The location for the photography of the ‘sex-contact’ correspondence was a grove of trees on Hampstead Heath, London. Having asked for the advertisement’s respondents’ permission for including their letters (with some also having submitted photographic images) within this artwork the senders’ identities on each letter are concealed by Chodzko masking them with his muddy fingerprints.
‘Join me here’; Involva explores the desire to become joined to others, to feel whole, complete, or ‘put back together.’ The work plays with the hope of a join between the real and the imaginary, nature and culture, raw sexuality and the romantic, and the artist, artwork (or image) and its audience.
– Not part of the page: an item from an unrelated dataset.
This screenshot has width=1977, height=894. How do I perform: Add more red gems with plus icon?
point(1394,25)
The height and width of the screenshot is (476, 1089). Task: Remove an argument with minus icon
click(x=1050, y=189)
Art critic, David Barrett, in discussing the photographic representation of a drawing of a place, sited in a magazine that offered sexual encounters between strangers, wrote:
“…a fake landscape attempting to push its way from fantasy into reality, through the vehicle of a magazine in which people vainly try to turn their fantasies into reality on a regular basis. But where are we meant to meet? At this imaginary location, or at the drawing?”
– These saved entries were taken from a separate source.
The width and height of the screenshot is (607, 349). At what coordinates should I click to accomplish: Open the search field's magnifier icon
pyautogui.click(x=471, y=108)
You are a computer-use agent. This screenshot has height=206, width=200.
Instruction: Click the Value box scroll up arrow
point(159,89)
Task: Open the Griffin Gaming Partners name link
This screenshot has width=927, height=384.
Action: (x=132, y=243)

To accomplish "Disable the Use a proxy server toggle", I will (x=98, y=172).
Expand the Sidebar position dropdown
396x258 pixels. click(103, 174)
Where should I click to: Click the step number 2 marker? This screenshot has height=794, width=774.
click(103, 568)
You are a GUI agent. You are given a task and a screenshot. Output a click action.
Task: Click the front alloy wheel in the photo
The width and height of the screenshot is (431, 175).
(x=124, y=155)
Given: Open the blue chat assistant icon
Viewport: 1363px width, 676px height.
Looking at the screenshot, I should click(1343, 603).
Involva alludes to art being a social site, a meeting place for all forms of human encounter (both with other people, as well as the more-than-human). The work reflects upon the relationship between the community and the individual, and suggests the latter’s experience as being a fragmented or fluid body within that community. Involva also suggests a pagan, ecstatic and ritualistic transformation of the self.
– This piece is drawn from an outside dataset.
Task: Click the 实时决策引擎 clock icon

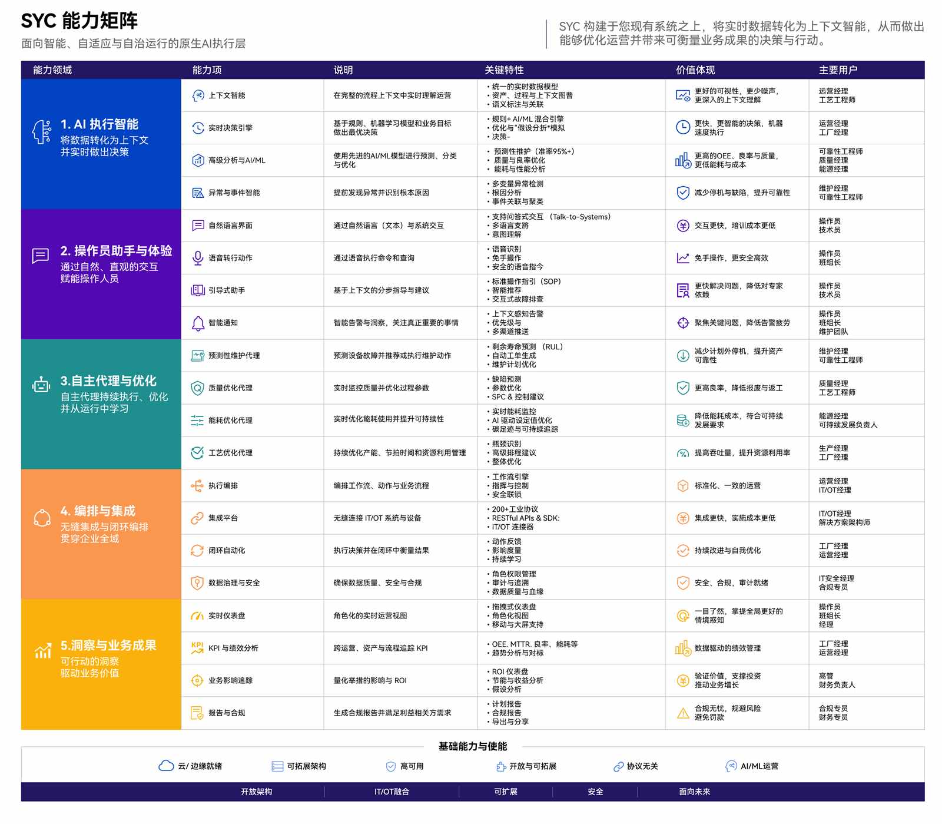Action: (198, 128)
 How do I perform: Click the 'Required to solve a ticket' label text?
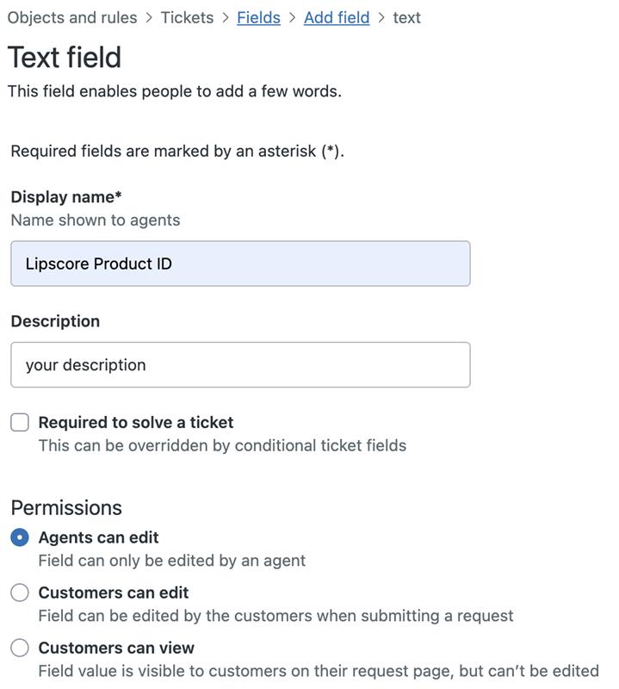pos(136,422)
Later works exploring these themes include Nightvision (1998), Better Scenery (2000 – ), Ghost (2010 -), Thru hole I blind/O/Thru hole oui see (2020), and O, you happy roots, branch and mediatrix (2020), The Green, the Flow, the Path of the Game (2021) and The Valley Unfurls its Song (2021).
Involva is also an evolution of Chodzko’s blurring of the dualities between nature and culture, home and garden, urban and rural, young and old, and the ecstatic and the repressed, that can be seen in the earlier works, Untitled Stile (Teenage Version) (1991), Untitled [boundary] (1991) and This Is It (1992)
The work was exhibited in two stages, acknowledging the phases of its process; initially Act I (eg: for Zombie Golf, (1995), BANK, London, 21 Days of Darkness: Group Exhibition (1996), curated by Toby Webster, Transmission Gallery, Glasgow), and then Acts I & II together (eg; Liquor, (2001) Trafo Galeria, Budapest).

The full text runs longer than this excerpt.